Categorie: Insights, Giurisprudenza

Tag: compenso, licenziamento illegittimo


30 Set 2021

La rinuncia al compenso da parte dell’amministratore deve essere esplicitata

La Corte di Cassazione, con l’ordinanza n. 21172/2021, ha stabilito che la rinuncia da parte dell’amministratore al compenso può trovare espressione in un suo comportamento concludente che riveli in modo univoco la volontà dismissiva del relativo diritto. Tuttavia, l’atto abdicativo deve desumersi non dalla semplice mancata richiesta dell’emolumento, quali che ne siano le motivazioni, ma da circostanze esteriori che conferiscono un preciso significato negoziale al contegno tenuto.

I fatti di causa

Nel caso di specie, un dirigente, anche amministratore delegato, nell’impugnare giudizialmente il licenziamento intimatogli, aveva rivendicato anche il proprio diritto a ricevere il compenso per la carica ricoperta durante l’intercorso rapporto.

La Corte d’Appello, per quel che ci interessa, nel rigettare la domanda del dirigente, aveva ritenuto sussistenti alcuni elementi che facevano presumere la gratuità dell’incarico, tra cui (i) la mancata erogazione di un compenso per tutto il periodo di svolgimento dell’incarico, (ii) l’assenza di qualsivoglia richiesta da parte sua nello stesso periodo, nonché (iii) la dichiarazione resa da un teste circa la decisione del Consiglio di Amministrazione, alla presenza dell’interessato, di non prevedere una remunerazione.

Il dirigente proponeva così ricorso in cassazione, eccependo, con riferimento al proprio diritto al compenso per l’incarico di amministratore, di non avervi mai rinunciato.
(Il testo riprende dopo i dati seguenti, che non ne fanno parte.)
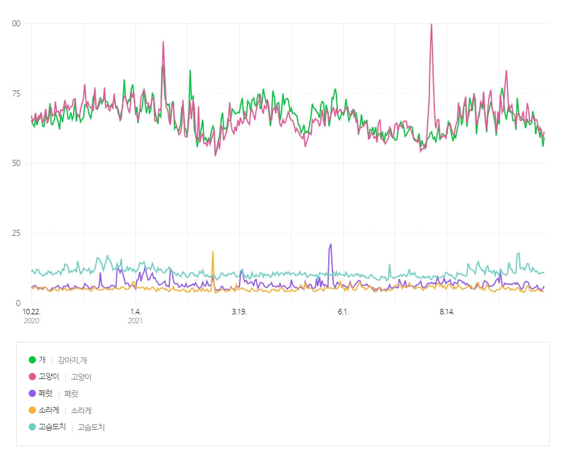Viewport: 572px width, 452px height.
Task: Toggle the 고슴도치 series legend label
Action: click(52, 427)
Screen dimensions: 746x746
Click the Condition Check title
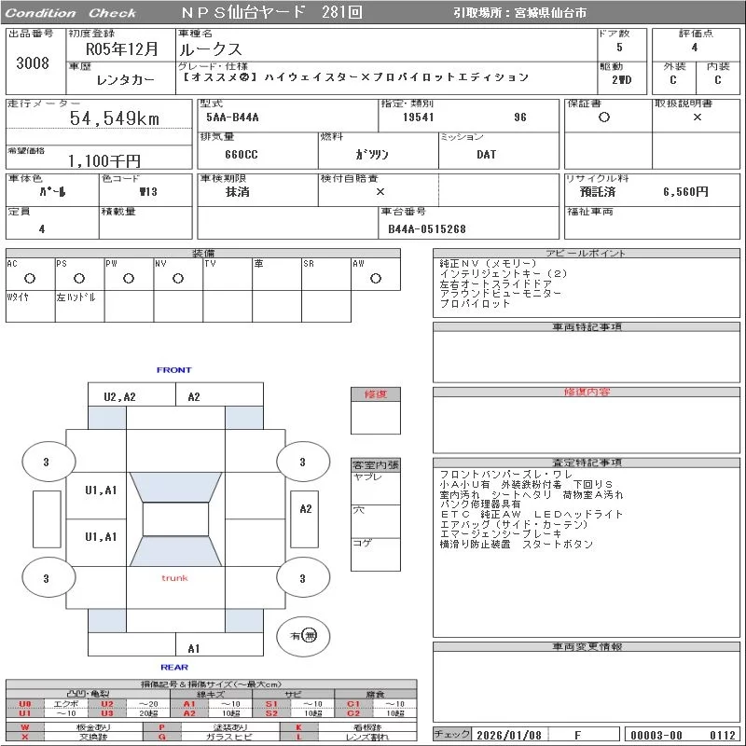pos(71,13)
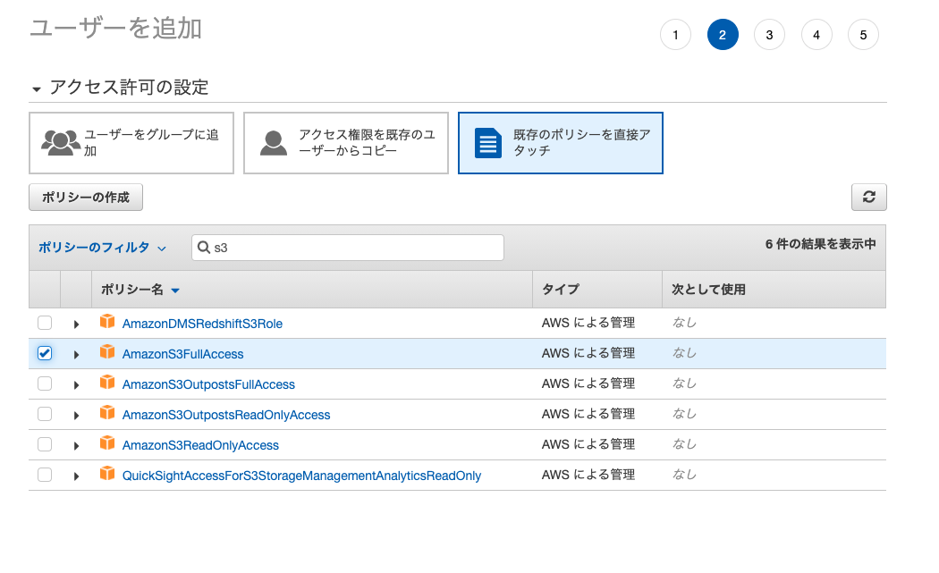Select the 既存のポリシーを直接アタッチ tab
Screen dimensions: 939x573
560,142
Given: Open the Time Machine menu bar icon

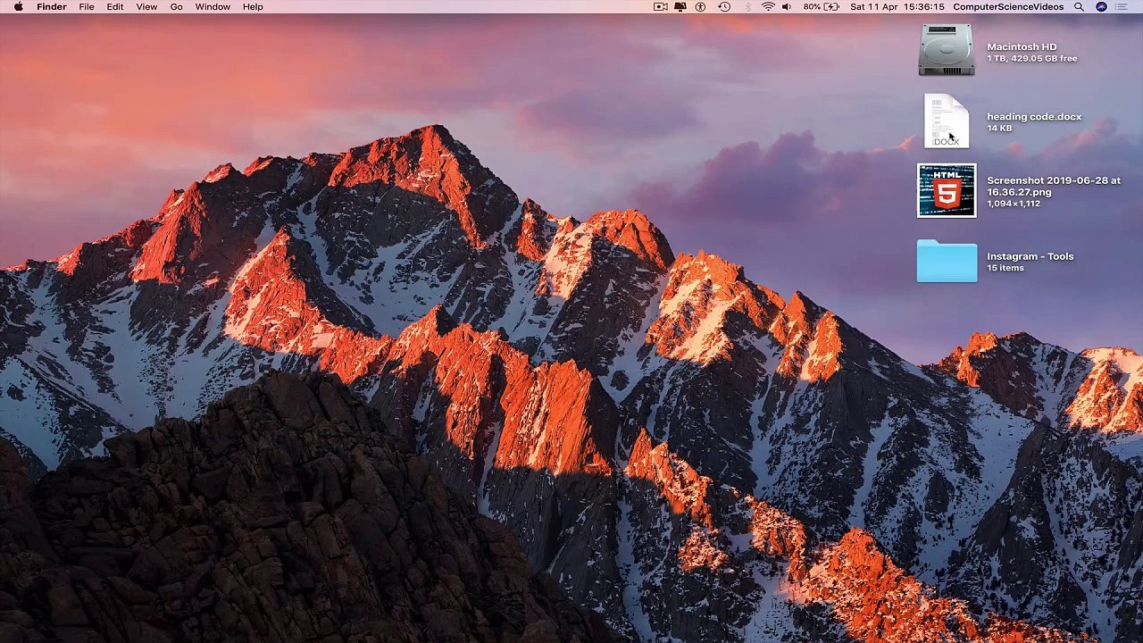Looking at the screenshot, I should coord(724,7).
La decisione della Corte di Cassazione

La Corte di Cassazione adita ha ritenuto fondata la domanda del dirigente; in particolare la stessa ha ribadito la natura del rapporto di amministratore quale rapporto di immedesimazione organica con la società. In secondo luogo, ha affermato la possibilità, per l’amministratore, di rinunciare al compenso, anche non espressamente, purché con un comportamento concludente “che riveli in modo univoco la sua effettiva e definitiva volontà abdicativa.
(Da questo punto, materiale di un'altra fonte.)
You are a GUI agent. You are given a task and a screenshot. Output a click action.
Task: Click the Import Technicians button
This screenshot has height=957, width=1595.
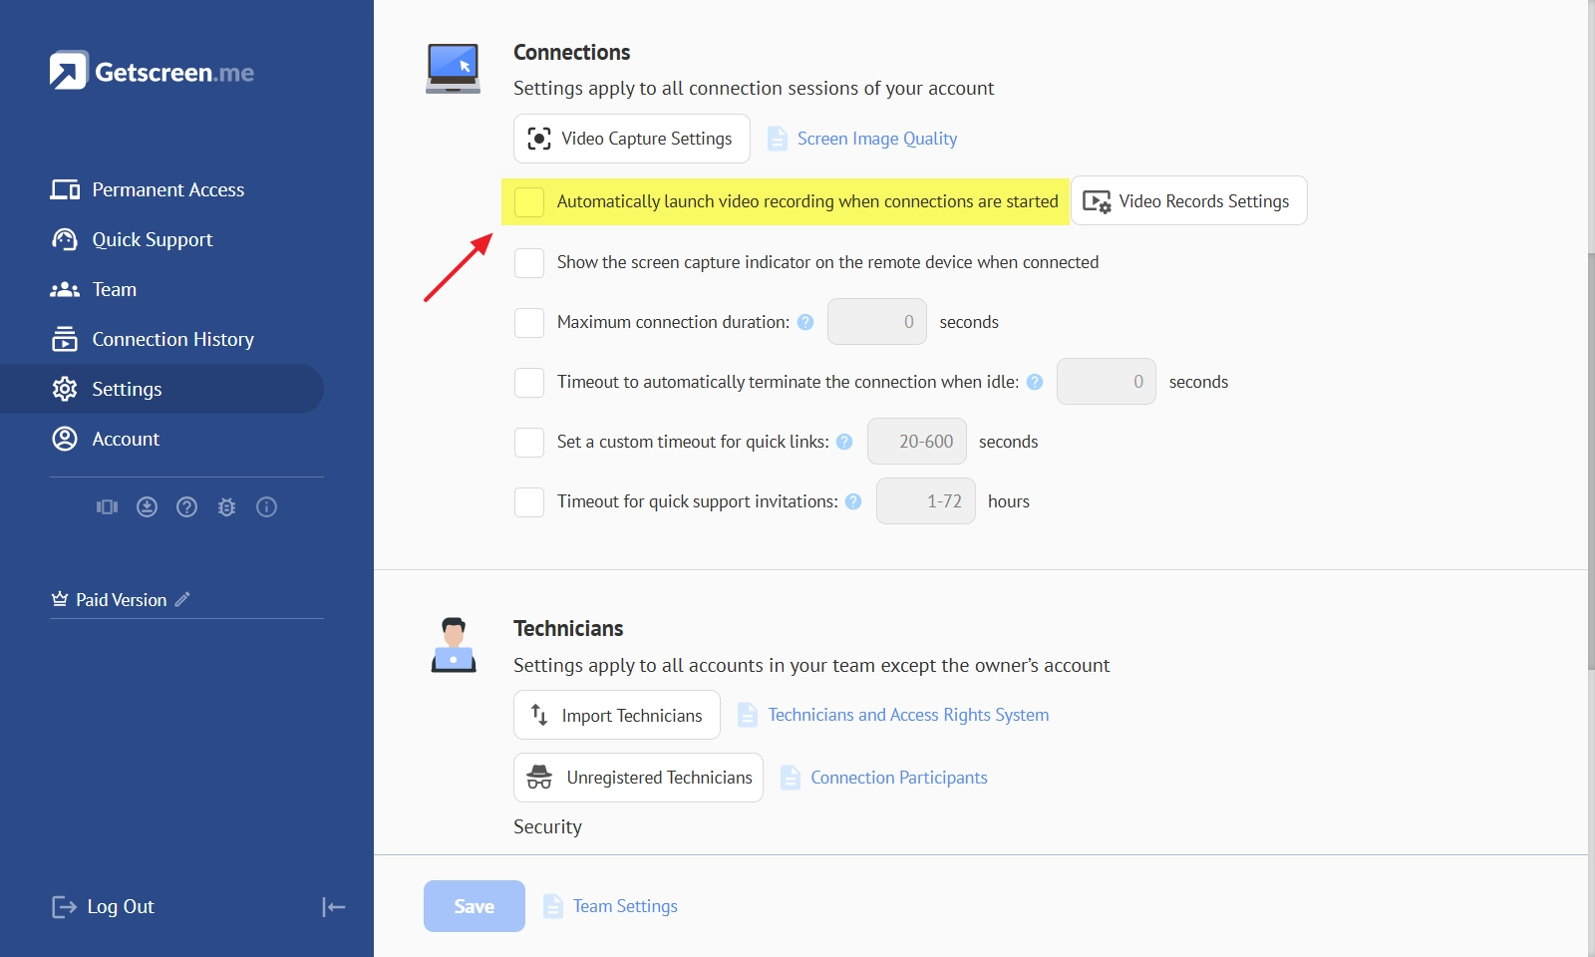tap(616, 715)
In merito alla nozione di “comportamento concludente”, la Corte di Cassazione ha richiamato un principio generale secondo il quale “affinché il silenzio possa assumere valore negoziale, occorre o che il comune modo di agire o la buona fede, nei rapporti instauratisi tra le parti, impongano l’onere o il dovere di parlare, o che, secondo un dato momento storico e sociale, avuto riguardo alla qualità delle parti e alle loro relazioni di affari, il tacere di una possa intendersi come adesione alla volontà dell’altra”.

In considerazione di quanto sopra, secondo la Corte di Cassazione, i giudici di merito hanno erroneamente considerato significativa l’inerzia delle parti e l’asserita decisione del Consiglio di Amministrazione di non specificare nulla sul compenso di amministratore. Ciò in quanto, la condotta meramente omissiva del dirigente non può assumere il significato di una manifestazione di volontà.

La Corte di Cassazione ha così cassato la sentenza e rinviato le parti alla Corte d’Appello in diversa composizione.